→ Extracted data:
• • •

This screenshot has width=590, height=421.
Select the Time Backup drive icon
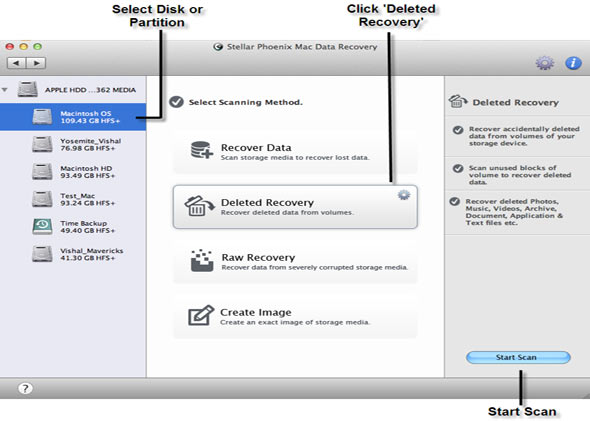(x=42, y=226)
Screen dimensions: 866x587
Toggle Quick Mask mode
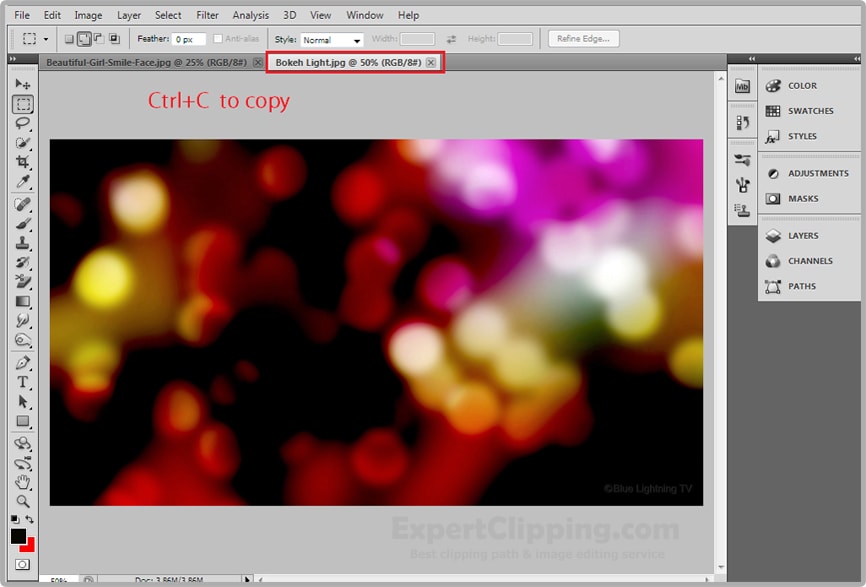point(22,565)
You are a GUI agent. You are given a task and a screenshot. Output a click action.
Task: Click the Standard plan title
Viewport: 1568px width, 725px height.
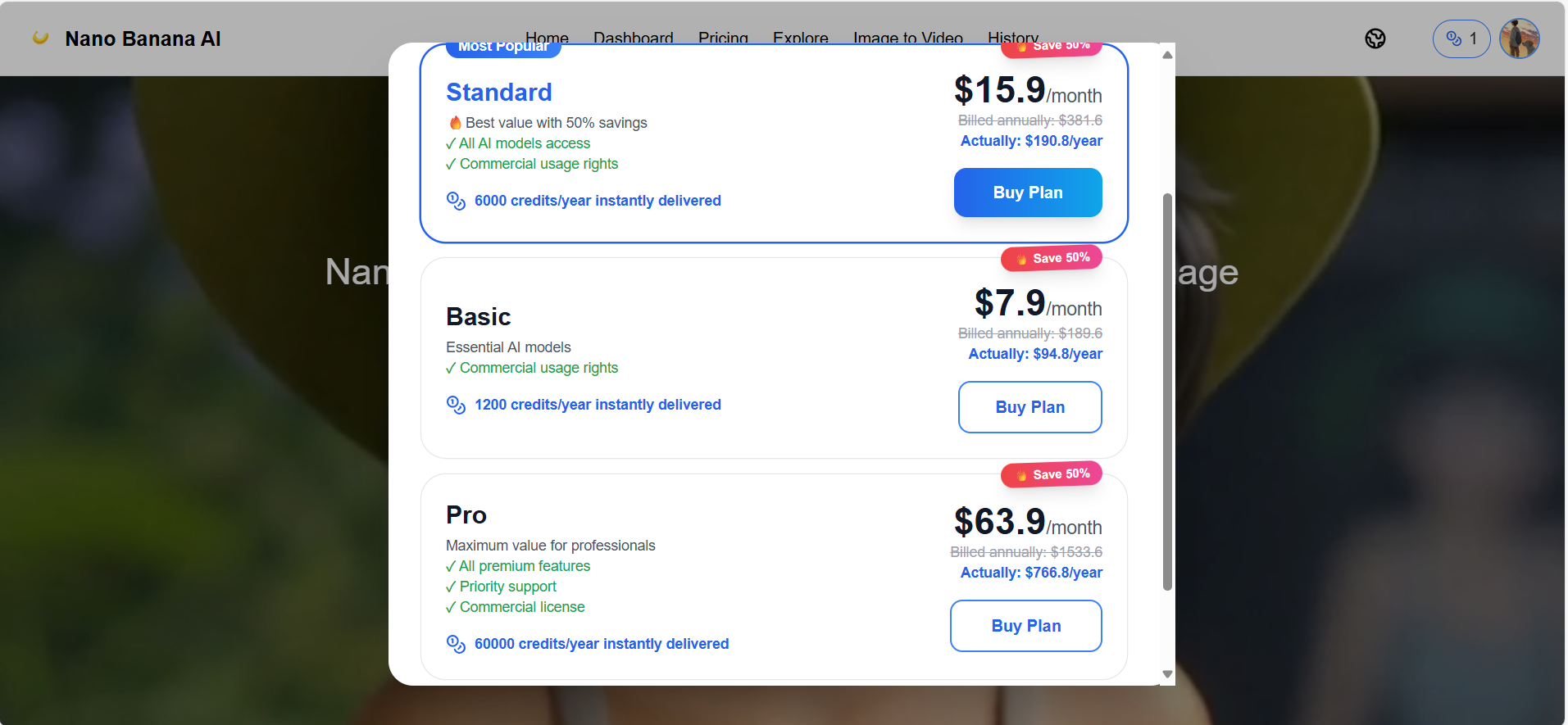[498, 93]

• • •

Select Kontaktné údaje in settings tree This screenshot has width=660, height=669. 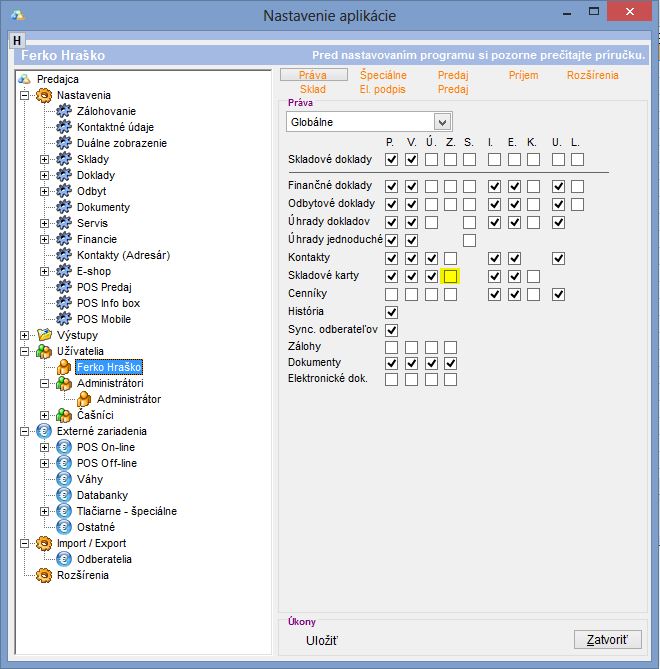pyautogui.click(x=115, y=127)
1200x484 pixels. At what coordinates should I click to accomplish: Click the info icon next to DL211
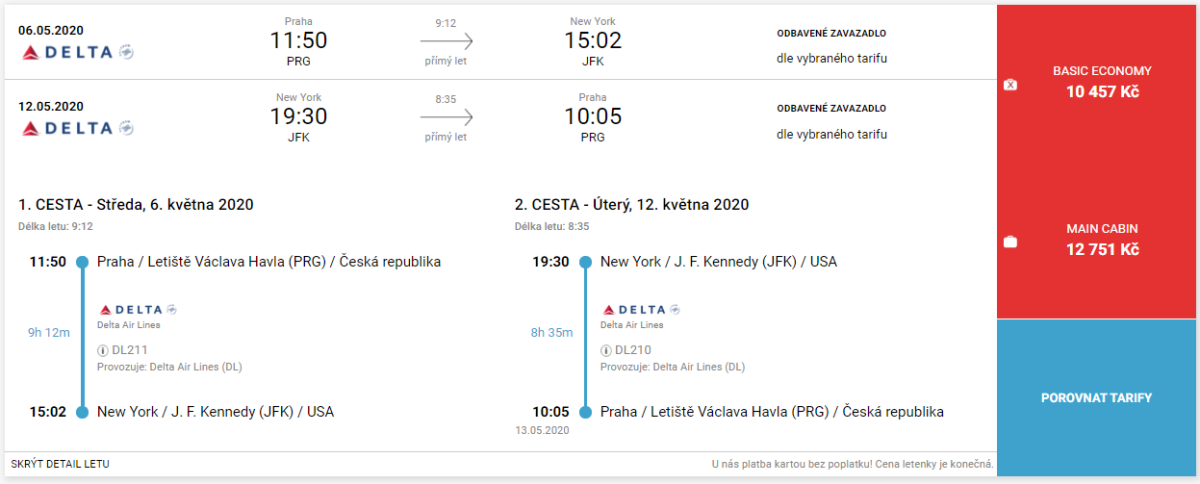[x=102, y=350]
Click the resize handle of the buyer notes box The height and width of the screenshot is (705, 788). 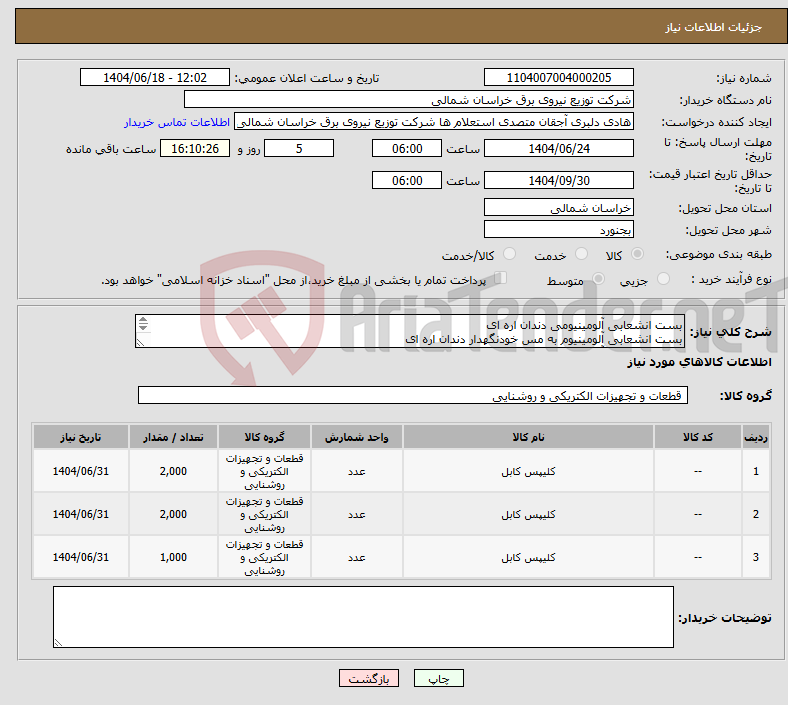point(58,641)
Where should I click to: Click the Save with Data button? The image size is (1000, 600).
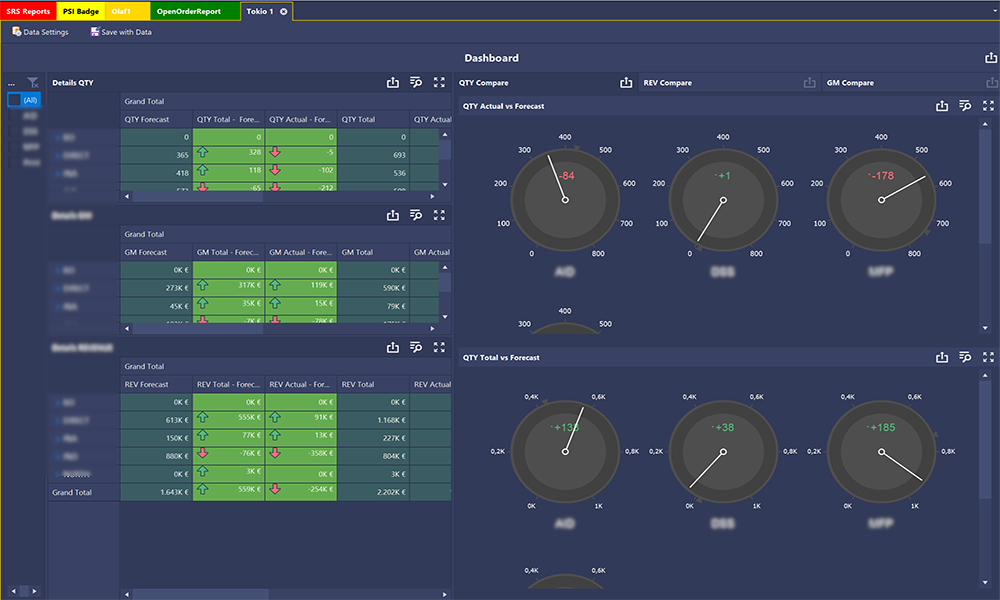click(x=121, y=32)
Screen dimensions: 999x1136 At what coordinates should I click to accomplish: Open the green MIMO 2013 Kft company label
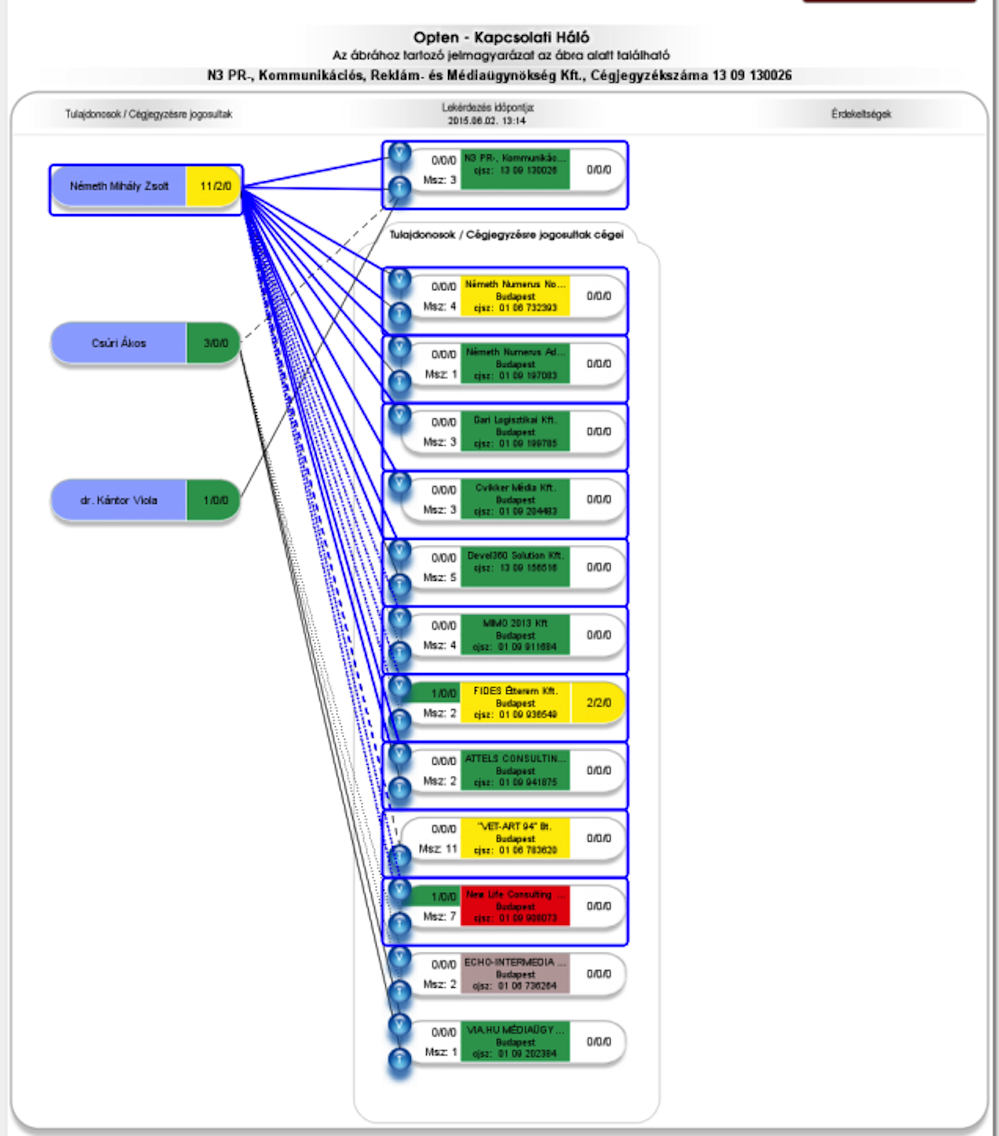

• • •

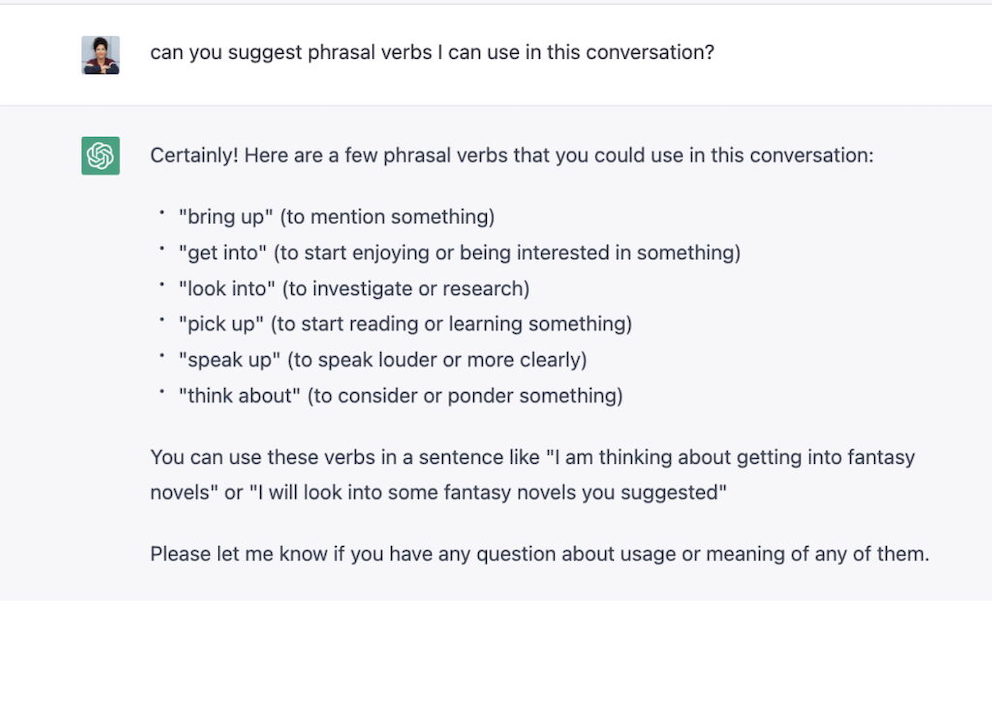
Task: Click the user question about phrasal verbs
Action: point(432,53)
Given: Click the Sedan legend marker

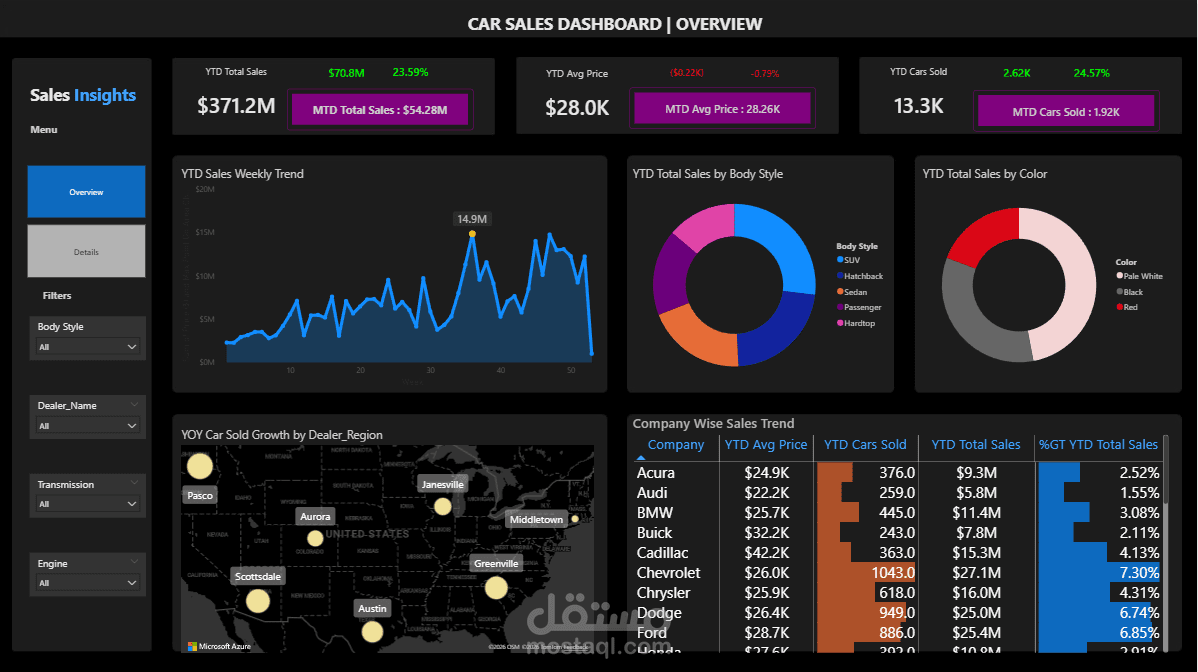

• • •

→ The task: Format the items above as a two-column CSV with the headers request and answer, starting with the line that contains "Where should I" and going on through the line that contains "click(x=121, y=32)". Give one row per item, put each value in a single quoted field with line breaks replaced by spaces, and leave the pictures out.

→ The completed task:
request,answer
"Where should I click to: Click the Save with Data button? The image size is (1000, 600).","click(x=121, y=32)"